SOURCE ::
★ ★ ★ ★ ★ ★ ★
No, it's not.  try it.  I thought as you did too until recently.

And before you go checking, it's not a bug, it's functioning per the spec.

-Steve

On Wednesday, 27 March 2013 at 17:23:01 UTC, Timon Gehr wrote:
> I strongly disagree. What would be an example of the problems you are apparently experiencing?
>

T foo(alias fallback)() {
    // Do some processing return the result. If an error occurs use fallback mechanism.
}

Reasonable thing to do as fallback is to try another method workaround the error, throw, whatever.

The problem is that the fallback type inference makes it painful to work with, especially if fallback is a template itself.
★ ★ ★ ★ ★ ★ ★
THE INPUT ::

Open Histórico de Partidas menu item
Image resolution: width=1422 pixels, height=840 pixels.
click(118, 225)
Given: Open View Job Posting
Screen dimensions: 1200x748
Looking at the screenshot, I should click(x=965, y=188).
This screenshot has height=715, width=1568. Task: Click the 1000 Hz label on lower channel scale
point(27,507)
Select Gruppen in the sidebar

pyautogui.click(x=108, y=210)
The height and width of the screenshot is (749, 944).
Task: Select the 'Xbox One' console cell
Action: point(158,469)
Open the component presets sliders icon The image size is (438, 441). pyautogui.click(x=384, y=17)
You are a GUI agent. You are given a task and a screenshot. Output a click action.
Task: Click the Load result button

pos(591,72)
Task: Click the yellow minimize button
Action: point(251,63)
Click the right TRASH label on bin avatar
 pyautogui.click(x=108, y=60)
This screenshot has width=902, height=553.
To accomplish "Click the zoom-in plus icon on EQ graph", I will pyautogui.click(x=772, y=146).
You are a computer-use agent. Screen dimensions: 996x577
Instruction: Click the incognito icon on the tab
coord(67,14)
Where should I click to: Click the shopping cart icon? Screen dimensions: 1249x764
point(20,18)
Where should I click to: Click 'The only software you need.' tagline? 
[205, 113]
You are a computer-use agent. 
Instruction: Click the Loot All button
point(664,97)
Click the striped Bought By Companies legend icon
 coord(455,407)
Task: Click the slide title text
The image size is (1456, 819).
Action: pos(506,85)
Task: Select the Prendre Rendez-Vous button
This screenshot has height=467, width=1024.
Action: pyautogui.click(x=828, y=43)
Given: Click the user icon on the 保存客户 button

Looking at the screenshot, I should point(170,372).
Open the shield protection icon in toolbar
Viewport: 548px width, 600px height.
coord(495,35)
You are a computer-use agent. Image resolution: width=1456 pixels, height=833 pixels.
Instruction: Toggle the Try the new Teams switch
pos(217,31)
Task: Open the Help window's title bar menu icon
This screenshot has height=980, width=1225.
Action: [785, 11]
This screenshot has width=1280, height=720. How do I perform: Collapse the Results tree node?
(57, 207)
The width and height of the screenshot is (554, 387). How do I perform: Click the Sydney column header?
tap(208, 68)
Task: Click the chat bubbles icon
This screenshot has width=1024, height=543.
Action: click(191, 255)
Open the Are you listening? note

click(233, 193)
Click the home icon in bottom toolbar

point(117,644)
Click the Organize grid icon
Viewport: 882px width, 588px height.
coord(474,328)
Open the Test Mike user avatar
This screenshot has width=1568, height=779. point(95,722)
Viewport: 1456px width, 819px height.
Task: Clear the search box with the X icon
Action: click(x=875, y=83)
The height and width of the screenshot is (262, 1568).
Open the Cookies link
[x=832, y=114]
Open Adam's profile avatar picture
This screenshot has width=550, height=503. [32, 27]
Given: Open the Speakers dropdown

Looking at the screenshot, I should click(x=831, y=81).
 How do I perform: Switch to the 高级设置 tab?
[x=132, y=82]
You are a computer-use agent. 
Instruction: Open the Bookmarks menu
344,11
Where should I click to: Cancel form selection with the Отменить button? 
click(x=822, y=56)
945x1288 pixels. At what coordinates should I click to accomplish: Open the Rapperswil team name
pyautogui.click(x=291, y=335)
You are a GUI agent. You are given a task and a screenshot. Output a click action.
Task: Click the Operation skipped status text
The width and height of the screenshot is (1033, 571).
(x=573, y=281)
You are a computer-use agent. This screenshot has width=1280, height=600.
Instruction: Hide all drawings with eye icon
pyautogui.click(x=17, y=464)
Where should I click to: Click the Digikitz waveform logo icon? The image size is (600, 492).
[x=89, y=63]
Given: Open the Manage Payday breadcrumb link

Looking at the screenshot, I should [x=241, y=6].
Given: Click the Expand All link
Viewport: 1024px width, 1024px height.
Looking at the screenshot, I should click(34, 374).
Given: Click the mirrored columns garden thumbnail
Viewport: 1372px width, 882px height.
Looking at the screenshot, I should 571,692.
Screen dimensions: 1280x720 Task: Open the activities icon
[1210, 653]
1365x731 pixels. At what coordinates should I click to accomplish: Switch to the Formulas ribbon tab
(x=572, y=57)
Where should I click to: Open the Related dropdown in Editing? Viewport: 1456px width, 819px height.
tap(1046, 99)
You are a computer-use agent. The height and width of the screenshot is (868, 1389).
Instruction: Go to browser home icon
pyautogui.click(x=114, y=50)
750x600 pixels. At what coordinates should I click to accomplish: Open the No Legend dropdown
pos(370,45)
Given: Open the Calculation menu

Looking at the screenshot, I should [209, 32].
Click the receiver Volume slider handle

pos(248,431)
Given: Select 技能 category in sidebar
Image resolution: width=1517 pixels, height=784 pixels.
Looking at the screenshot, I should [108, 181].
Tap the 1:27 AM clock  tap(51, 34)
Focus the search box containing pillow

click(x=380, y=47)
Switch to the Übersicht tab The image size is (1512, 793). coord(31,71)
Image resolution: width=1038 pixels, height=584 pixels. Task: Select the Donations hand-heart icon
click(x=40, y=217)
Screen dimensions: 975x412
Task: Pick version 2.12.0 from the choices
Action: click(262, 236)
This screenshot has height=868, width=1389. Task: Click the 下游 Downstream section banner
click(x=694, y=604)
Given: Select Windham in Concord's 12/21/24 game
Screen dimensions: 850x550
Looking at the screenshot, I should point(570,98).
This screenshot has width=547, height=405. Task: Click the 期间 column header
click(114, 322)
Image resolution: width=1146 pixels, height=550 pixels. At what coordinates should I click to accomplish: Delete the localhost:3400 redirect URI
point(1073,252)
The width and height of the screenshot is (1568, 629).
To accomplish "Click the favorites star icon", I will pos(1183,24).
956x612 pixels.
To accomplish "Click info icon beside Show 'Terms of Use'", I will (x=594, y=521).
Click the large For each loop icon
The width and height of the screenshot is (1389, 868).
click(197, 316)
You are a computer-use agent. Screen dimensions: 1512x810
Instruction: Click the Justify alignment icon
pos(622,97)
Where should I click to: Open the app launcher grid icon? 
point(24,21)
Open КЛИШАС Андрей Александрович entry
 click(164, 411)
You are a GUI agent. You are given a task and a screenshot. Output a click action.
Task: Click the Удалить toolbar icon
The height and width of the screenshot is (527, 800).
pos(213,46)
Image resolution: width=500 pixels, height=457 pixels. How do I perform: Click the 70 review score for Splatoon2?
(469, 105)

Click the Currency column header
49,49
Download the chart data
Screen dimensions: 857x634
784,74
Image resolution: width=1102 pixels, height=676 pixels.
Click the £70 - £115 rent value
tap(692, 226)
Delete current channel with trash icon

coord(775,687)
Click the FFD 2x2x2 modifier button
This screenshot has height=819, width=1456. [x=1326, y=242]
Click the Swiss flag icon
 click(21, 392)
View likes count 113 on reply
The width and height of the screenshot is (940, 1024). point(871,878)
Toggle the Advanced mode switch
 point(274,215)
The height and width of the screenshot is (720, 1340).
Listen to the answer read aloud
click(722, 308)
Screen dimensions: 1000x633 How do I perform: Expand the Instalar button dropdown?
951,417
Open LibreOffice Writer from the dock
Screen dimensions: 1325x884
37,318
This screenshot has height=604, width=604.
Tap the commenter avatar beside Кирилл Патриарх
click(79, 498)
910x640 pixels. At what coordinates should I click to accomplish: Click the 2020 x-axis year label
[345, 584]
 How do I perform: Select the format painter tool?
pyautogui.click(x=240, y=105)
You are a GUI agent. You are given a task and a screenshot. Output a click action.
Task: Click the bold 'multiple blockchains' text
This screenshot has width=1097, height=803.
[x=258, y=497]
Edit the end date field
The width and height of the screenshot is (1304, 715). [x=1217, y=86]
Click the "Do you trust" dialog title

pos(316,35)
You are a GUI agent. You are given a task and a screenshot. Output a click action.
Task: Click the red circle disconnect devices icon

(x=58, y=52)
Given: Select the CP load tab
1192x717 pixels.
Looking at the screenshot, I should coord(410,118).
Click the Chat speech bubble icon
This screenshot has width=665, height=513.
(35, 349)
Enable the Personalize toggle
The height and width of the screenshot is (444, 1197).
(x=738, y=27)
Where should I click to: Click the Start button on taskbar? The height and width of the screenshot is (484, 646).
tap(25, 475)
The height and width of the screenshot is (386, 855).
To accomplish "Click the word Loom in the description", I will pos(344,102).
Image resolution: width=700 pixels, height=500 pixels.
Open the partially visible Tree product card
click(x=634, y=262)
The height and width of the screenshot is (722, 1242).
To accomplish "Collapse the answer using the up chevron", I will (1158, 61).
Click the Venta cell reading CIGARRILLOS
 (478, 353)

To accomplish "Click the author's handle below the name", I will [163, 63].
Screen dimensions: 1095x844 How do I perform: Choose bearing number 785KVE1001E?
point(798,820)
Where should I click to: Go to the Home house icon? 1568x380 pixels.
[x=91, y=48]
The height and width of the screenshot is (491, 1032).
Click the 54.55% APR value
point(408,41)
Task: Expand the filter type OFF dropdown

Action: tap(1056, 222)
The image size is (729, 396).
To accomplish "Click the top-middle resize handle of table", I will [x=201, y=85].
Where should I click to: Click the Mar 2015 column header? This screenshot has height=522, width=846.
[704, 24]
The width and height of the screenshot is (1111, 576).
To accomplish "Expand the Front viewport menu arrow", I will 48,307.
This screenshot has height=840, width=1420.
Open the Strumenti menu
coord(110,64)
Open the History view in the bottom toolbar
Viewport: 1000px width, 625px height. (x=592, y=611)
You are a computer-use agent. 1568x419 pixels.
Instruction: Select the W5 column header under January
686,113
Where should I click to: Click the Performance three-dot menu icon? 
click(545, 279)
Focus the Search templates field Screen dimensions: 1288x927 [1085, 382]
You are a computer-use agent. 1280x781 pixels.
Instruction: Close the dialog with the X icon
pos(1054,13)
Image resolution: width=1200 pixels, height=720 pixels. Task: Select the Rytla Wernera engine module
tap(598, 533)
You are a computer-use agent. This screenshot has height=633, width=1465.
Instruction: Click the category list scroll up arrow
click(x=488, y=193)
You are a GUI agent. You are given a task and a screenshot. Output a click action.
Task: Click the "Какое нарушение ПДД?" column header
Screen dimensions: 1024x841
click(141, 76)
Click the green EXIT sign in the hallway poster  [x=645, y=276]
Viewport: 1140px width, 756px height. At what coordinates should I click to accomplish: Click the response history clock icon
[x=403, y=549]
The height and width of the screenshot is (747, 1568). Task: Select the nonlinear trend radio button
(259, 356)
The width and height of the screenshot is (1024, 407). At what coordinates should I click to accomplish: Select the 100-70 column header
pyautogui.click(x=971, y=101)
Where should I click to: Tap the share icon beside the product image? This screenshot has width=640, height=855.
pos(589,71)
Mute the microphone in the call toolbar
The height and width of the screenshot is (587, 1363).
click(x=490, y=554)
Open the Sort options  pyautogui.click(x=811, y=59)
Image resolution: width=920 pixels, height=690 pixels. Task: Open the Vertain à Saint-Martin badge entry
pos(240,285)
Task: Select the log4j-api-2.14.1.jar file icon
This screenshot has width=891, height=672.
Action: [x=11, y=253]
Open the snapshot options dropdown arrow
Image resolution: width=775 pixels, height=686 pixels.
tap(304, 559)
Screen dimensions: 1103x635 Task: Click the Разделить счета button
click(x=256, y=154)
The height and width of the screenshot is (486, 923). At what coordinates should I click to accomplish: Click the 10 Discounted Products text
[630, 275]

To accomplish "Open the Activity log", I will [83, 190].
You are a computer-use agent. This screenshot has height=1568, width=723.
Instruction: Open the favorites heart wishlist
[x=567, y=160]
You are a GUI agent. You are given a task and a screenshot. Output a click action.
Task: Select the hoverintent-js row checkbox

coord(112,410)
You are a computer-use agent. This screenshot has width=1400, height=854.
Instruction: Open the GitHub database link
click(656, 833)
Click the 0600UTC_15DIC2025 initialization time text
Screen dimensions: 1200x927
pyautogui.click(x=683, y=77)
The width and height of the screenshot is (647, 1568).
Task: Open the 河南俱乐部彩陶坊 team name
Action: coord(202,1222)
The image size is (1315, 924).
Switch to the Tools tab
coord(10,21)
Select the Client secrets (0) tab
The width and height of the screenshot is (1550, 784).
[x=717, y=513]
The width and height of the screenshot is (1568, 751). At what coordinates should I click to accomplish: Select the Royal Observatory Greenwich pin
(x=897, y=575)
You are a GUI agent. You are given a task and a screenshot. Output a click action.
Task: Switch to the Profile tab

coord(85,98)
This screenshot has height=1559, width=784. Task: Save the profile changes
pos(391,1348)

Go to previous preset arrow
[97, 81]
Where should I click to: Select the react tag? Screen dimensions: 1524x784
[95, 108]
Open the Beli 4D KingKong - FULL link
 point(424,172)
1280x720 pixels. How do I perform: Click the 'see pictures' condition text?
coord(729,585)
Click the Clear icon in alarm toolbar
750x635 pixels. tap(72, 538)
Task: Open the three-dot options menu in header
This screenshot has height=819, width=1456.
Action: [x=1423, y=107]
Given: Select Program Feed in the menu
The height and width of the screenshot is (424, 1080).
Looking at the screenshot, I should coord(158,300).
★ ★ ★ ★ ★ ★ ★
PROBLEMS AND TASKS ::
a – Can you summarize the forum thread in two sentences?
b – Which lines of the entries run from the line with "Given: Click the Expand All link" to the line with "[1210, 653]"? Extract them, including both of those lines.

ANSWERS GIVEN ::
a – Steve says the behavior in question is not a bug but works per the spec, in a thread where Timon Gehr strongly disagreed and asked for an example of the problems. The example is a function template that takes a fallback alias to handle errors, for instance by trying another method or throwing, and the complaint is that the fallback's type inference makes it painful to work with, especially when the fallback is itself a template.

b –
Given: Click the Expand All link
Viewport: 1024px width, 1024px height.
Looking at the screenshot, I should click(34, 374).
Given: Click the mirrored columns garden thumbnail
Viewport: 1372px width, 882px height.
Looking at the screenshot, I should 571,692.
Screen dimensions: 1280x720 Task: Open the activities icon
[1210, 653]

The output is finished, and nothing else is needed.